JOHN BERMAN, CNN NEW DAY: That was really interesting discussion and time spent with the CDC director, who obviously dealing with a lot on her plate right now.
COHEN: For sure.
BERMAN: Elizabeth Cohen, thanks so much.
BERMAN: New Day continues right now.
BRIANNA KEILAR, CNN NEW DAY: Welcome to our viewers here in the United States and around the world. It is Friday, August 27th. I'm Brianna Keilar alongside John Berman.
And the danger level is rising in the final days of the evacuation and withdrawal from Afghanistan. This morning, the United States is pressing on with evacuations. We just learned that U.S. and coalition forces evacuated 12,500 people from Afghanistan here in the last 24 hours. That is despite twin suicide bomb attacks at the Kabul airport.
President Biden and his top military commanders are promising to do everything possible to get every American out.
Overnight, the death toll among U.S. service members rose to 13. More than 90 Afghans were also killed in these airport bombings. 150 more were wounded.
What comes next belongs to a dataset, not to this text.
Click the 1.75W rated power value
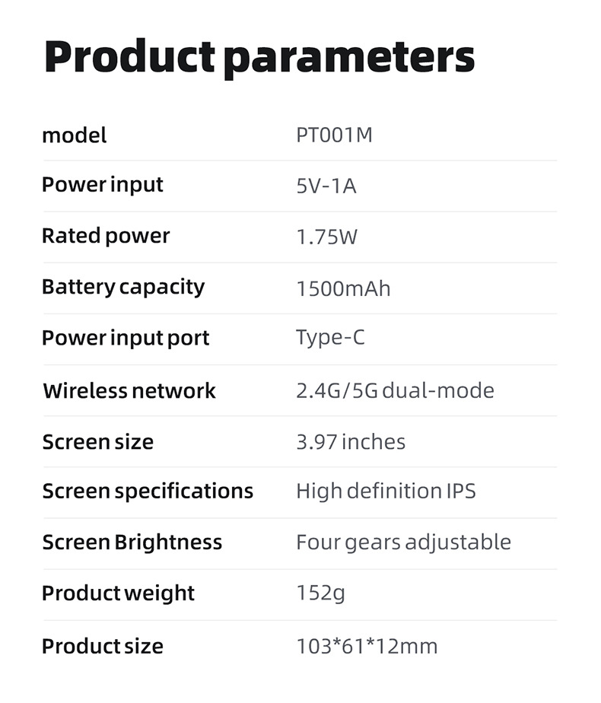 point(327,237)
BERMAN: The president is vowing to hunt down and punish those responsible. This morning, we're pressing for answers on what that might mean and what that might look like.
This morning, large crowds gathered once again outside the airport in Kabul, even after the attacks. And the head of U.S. central command warns that new threats from ISIS-K could be imminent. This time, they could involve rocket attacks or vehicle-borne suicide bombs.
CNN's Clarissa Ward has been reporting from inside Kabul. Of course, she joins us live from Qatar. Clarissa, the news at 12,500 people got out even with the attacks, that is new. And the crowds once again gathered hoping to get out, even today.
CLARISSA WARD, CNN CHIEF INTERNATIONAL CORRESPONDENT: It's pretty extraordinary, John. And I think it speaks to the desperation of these people who are still lining up to get out of the country. But there is one key difference today. CNN has been in touch with someone who has been to the airport and shared some video with us. And the Taliban perimeter that had been guarding the outside of the airport has moved quite a bit forward, meaning that there is now a considerable amount more depth between the Taliban, who provide that first line of defense, and U.S. servicemen.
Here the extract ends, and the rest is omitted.